第65章 新年vlog(1 / 1)

难以降温 傅祁多 5999 汉字|35 英文 字 1个月前

第65章 新年vlog

  温行知并没有着急说话, 停顿了下,开口:“这边还有事,待会儿打给你。”

  “什么事儿呀, 比我重要?”她不情不愿。

  “没你重要,”他笑, “但不处理不行。”

  “行吧, 我晚上和张晓武吃饭, 待会儿去接南楠, 今晚回家一趟, 不去你那里了。”

  他不说话了。

  南苡却没注意,滴了声喇叭:“不跟你说了, 我快到了。

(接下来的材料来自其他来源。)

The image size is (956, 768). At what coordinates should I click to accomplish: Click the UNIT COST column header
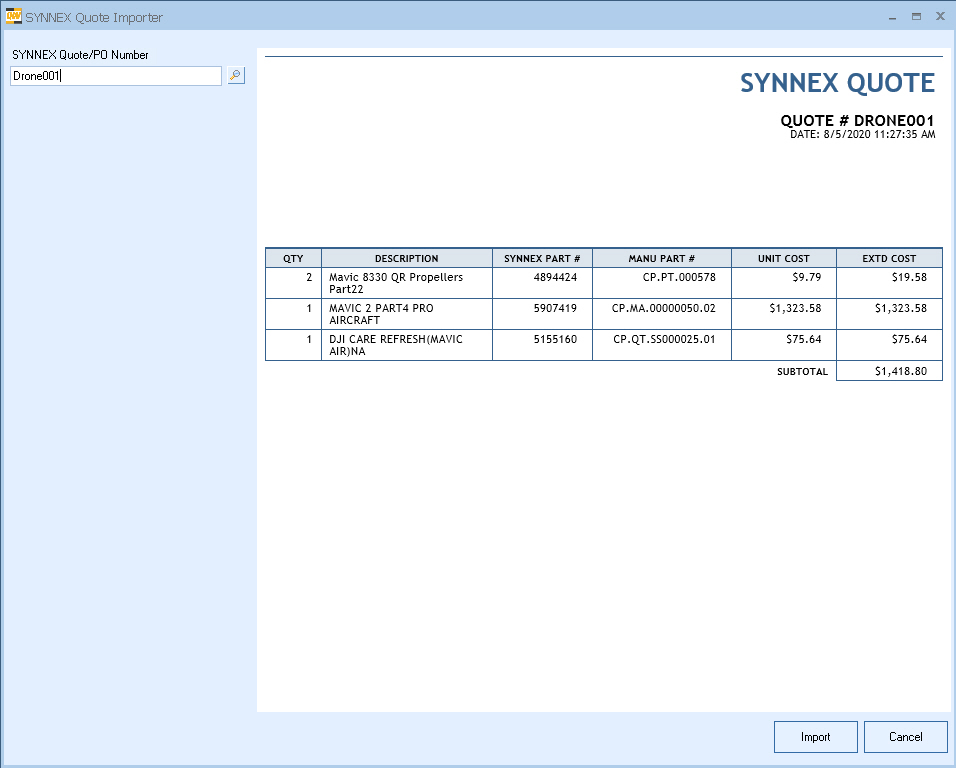pos(783,258)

”

  说完便匆匆断了线。

  温行知把手机扔在了一边, 这才抬头去看那个坐在沙发上的中年妇女。

  穿着还算体面的花色衬衫, 崭崭新新的, 大概是为了这一趟特意买的,头发也精心整理过, 饱满的额头和那双狐狸似的眼睛,有一说一,南苡倒真有几分她的影子。

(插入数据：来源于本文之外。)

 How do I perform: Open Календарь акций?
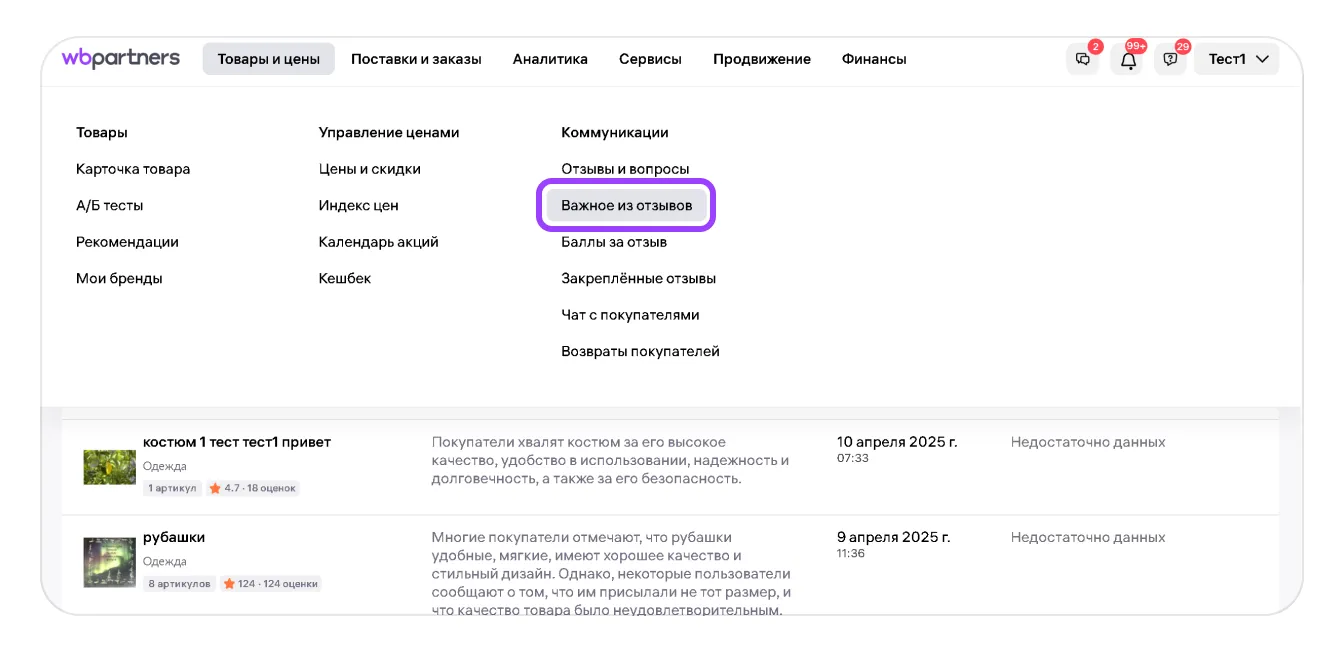(x=378, y=242)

  当年在平安镇的时候,他就知道这个妇女不是善茬, 今天刚开完会一出来, 助理严澄便凑到了他的耳边, 告诉他, 办公室有人来找。

  严澄是顿了一下才说, 那人自称是嫂子的母亲。

  他面色微肃, 加快脚步, 推开了门看见来人后, 想着也果真如此。

  找人竟然找到了他这儿来了,真不怕死。

  严澄客气礼貌地沏了杯茶给王永微,王永微没见识过这么大的派头,从进商业大楼到现在坐在高层办公室,她都分外局促,死死抓着帆布包,生怕有什么居心叵测的人靠近。

  见到温行知的第一眼,王永微有过半秒的呆滞,她没想到那些人说的都是真的。

  她的那个大女儿,真的傍上了一个大金主。

  严澄很识趣地替他们关上了门,偌大的办公室内,就剩了王永微和温行知两个人。

  温行知扫视了一圈王永微,心中大概有了个底。

  显然王永微是提前就来了京城,如果不是碰巧在这个时候公开了他和南苡的恋情,也许今天她来找的,就不是他,而是那两个姐妹了。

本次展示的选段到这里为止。